Further hearings were conducted by the commission and testimony was produced which emphasized the difficulties in traveling to and from the Upper Peninsula and in traveling from one part of Michigan to another. On July 22, 1948, the commission vacated the interim order and issued another. It stated that:

"The jurisdiction of this commission has been challenged upon the ground that the train service to be ordered furnished by railroad carriers operating in the Upper Peninsula of Michigan, might carry or connect with interstate commerce, and therefore come under the jurisdiction of the interstate commerce commission. We feel this objection to be without merit in the instant proceedings. We are primarily addressing ourselves to securing additional, necessary, intrastate rail service for the Upper Peninsula, and simply because such intrastate passenger service may carry or connect with interstate service, it does not deprive this commission of jurisdiction to make such reasonable order or orders as will accomplish this purpose."

*295 In the new order the Milwaukee was required to run the Chippewa, or a portion of it, after its arrival from the south at Channing at 7:55 p.m. through to Champion, arriving there approximately at 9:15 p.m. or, in the alternative, to provide a passenger train to be operated between Channing and Champion on the same schedule.

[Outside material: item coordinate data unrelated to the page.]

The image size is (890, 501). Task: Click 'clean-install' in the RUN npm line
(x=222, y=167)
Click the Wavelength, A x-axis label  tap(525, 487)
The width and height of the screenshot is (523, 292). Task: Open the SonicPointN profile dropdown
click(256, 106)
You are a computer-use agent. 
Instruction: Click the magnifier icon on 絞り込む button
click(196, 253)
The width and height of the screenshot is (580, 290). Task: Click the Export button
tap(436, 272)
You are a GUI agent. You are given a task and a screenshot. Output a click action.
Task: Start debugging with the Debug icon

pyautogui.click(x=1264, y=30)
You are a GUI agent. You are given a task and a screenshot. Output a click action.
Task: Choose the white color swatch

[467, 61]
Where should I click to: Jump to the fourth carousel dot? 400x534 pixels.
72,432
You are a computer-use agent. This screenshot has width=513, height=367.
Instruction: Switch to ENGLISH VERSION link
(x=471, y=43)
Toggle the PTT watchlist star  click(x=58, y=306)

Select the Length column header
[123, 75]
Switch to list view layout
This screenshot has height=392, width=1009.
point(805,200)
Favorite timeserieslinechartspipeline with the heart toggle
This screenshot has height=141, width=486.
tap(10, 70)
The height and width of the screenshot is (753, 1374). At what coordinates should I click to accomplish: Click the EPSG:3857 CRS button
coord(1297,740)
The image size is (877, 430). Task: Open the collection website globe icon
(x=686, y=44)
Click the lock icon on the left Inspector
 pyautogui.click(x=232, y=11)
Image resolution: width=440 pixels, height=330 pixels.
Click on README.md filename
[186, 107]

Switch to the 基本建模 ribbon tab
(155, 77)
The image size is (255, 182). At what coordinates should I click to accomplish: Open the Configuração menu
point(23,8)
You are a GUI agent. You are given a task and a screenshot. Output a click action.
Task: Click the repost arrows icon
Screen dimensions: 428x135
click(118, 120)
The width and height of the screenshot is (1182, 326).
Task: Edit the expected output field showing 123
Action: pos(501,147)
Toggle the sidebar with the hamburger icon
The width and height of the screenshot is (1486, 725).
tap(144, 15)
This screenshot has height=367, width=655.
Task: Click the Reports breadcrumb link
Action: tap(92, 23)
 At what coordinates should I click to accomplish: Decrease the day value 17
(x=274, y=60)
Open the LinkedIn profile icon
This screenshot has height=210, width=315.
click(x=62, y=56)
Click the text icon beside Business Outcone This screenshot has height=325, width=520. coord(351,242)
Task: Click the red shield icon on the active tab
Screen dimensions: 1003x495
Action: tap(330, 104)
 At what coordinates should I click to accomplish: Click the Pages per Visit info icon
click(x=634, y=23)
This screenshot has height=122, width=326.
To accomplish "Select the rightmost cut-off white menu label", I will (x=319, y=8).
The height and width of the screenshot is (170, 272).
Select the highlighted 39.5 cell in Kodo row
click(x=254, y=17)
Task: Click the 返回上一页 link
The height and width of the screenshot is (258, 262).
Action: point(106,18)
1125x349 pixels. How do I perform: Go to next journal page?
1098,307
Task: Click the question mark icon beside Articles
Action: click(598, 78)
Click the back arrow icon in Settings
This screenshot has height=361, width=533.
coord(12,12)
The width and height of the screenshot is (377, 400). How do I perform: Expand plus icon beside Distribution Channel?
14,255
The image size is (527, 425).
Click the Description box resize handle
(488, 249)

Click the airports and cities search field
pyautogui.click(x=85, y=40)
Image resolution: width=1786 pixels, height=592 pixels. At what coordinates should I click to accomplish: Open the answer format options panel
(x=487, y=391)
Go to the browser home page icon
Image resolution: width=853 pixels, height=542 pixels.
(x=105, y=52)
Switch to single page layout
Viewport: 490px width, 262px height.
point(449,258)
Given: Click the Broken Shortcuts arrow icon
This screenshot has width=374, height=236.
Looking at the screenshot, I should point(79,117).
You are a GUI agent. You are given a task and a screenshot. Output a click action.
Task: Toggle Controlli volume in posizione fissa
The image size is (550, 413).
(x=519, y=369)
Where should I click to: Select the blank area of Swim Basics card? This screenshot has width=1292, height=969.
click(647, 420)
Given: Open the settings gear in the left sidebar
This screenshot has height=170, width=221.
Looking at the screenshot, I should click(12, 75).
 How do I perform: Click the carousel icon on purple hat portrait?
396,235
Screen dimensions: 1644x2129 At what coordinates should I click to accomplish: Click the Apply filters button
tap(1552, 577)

It was further ordered to schedule and operate a passenger train between Champion and Channing, leaving Champion at approximately 12:40 p.m., and connecting with the southbound Chippewa leaving Channing at 2 p.m. The South Shore was ordered to adjust its schedule to make connection with the Milwaukee at Champion and to carry the Milwaukee passenger coach to Marquette, and from there to Calumet, and back to Champion.

The Milwaukee filed a bill of complaint in the Ingham county circuit court to set aside this order and restrain it from requiring any further operations thereunder. It contended that the commission was without jurisdiction and that the order was so unreasonable, arbitrary, prejudicial and confiscatory as to deprive it of property without due process of law.

The trial judge, after hearing testimony, concluded that:

"The primary objective and real purpose of the defendant commission was, and is by its order, to secure an additional interstate operation which is outside its authority to order, and that the intrastate operation was an afterthought, secondary, and belatedly shown, to accomplish its primary objective. Even though inadequate intrastate train service may exist, nevertheless the commission, in my opinion, can not order that inadequacy eliminated for the real purpose, as appears here, of having additional interstate service emanate therefrom."

*296 A decree was entered setting aside the order of the commission and restraining it from requiring any further operations thereunder.

In Michigan Central R. Co. v. Michigan Railroad Commission, 183 Mich 6 (Ann Cas 1916E 695), and People v. White, 197 Mich 283, it is stated, in substance, that the power of Congress to regulate interstate commerce is paramount, exclusive, and broad in its scope. It is, however, well settled that, in the absence of conflicting legislation by Congress, a State may regulate commerce within its borders, although interstate commerce may be affected as long as the State's action does not discriminate against or unreasonably burden interstate commerce, and is related to a matter of local concern. People v. Bob-Lo Excursion Co., 317 Mich 686; Bob-Lo Excursion Co. v. Michigan, 333 US 28 (68 S Ct 358, 92 L ed 455).

In Cities Service Gas Co. v. Peerless Oil & Gas Co., 340 US 179, 186 (71 S Ct 215, 95 L ed 190), the court said in this respect:

"The only requirements consistently recognized have been that the regulation not discriminate against or place an embargo on interstate commerce, that it safeguard an obvious State interest, and that the local interest at stake outweigh whatever national interest there might be in the prevention of State restrictions."